THE INPUT below:

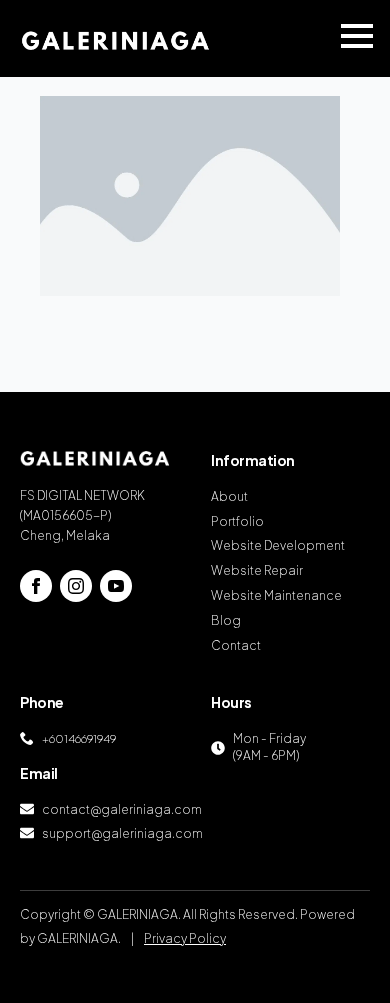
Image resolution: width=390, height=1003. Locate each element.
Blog (226, 620)
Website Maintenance (276, 595)
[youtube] (116, 586)
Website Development (278, 545)
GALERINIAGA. (79, 938)
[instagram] (76, 586)
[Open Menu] (357, 36)
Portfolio (237, 521)
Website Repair (257, 570)
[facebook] (36, 586)
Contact (236, 645)
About (229, 496)
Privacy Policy (185, 938)
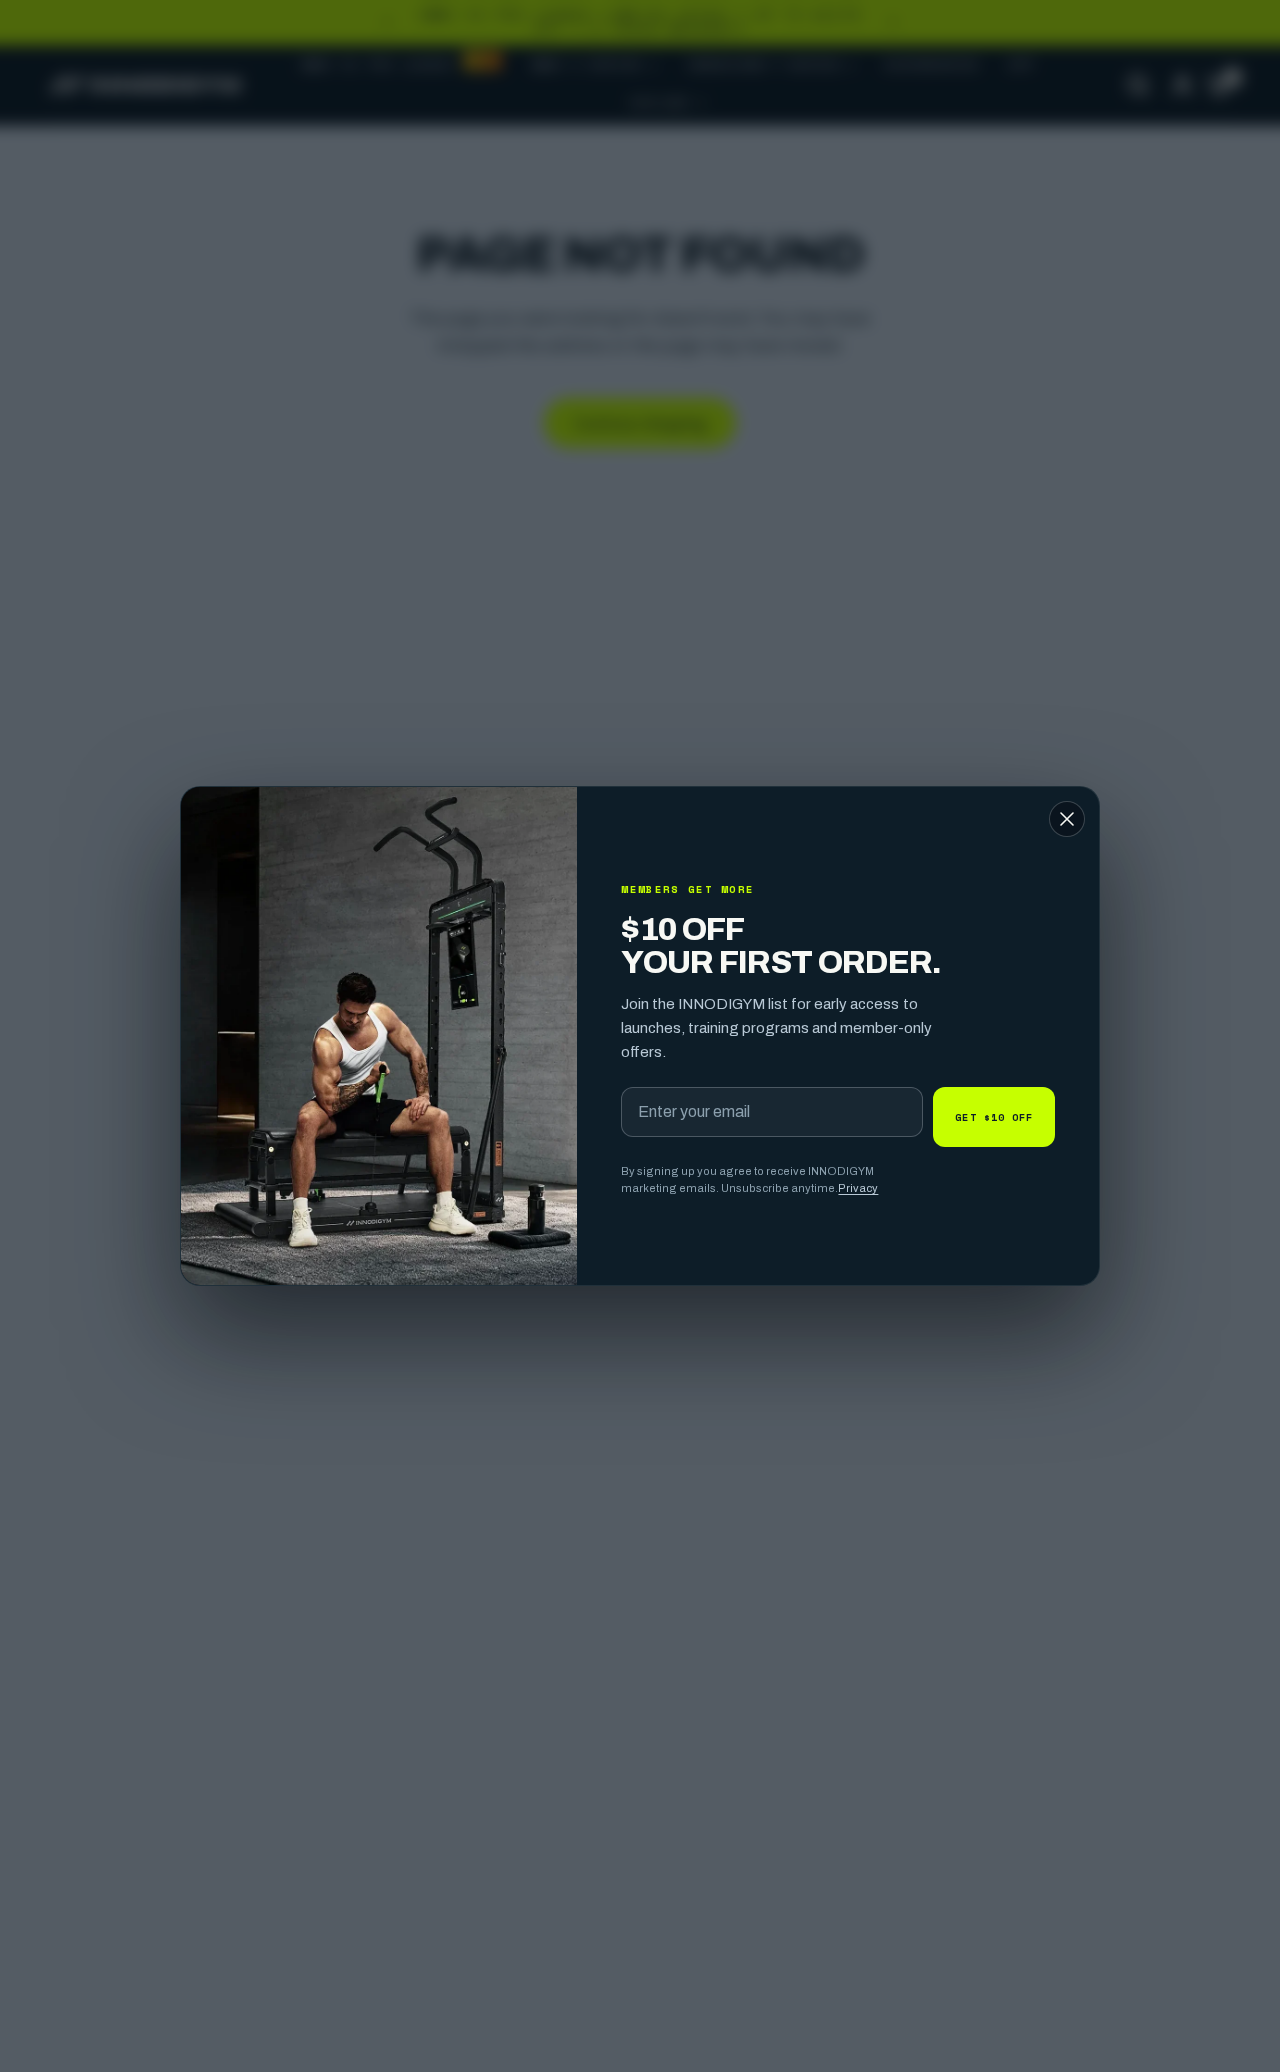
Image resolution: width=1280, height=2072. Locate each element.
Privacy (858, 1188)
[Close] (1067, 819)
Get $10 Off (994, 1117)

End of THE INPUT.

▶ INSTRUCTIONS TO FOLLOW: What is needed is an exact repetition of every line from the line with "Portfolio (237, 521)" to the end of the data above, both ends included, with no pictures.

▶ PROBLEM SOLUTION:
Portfolio (237, 521)
Website Repair (257, 570)
[facebook] (36, 586)
Contact (236, 645)
About (229, 496)
Privacy Policy (185, 938)
Image resolution: width=1280, height=2072. Locate each element.
Privacy (858, 1188)
[Close] (1067, 819)
Get $10 Off (994, 1117)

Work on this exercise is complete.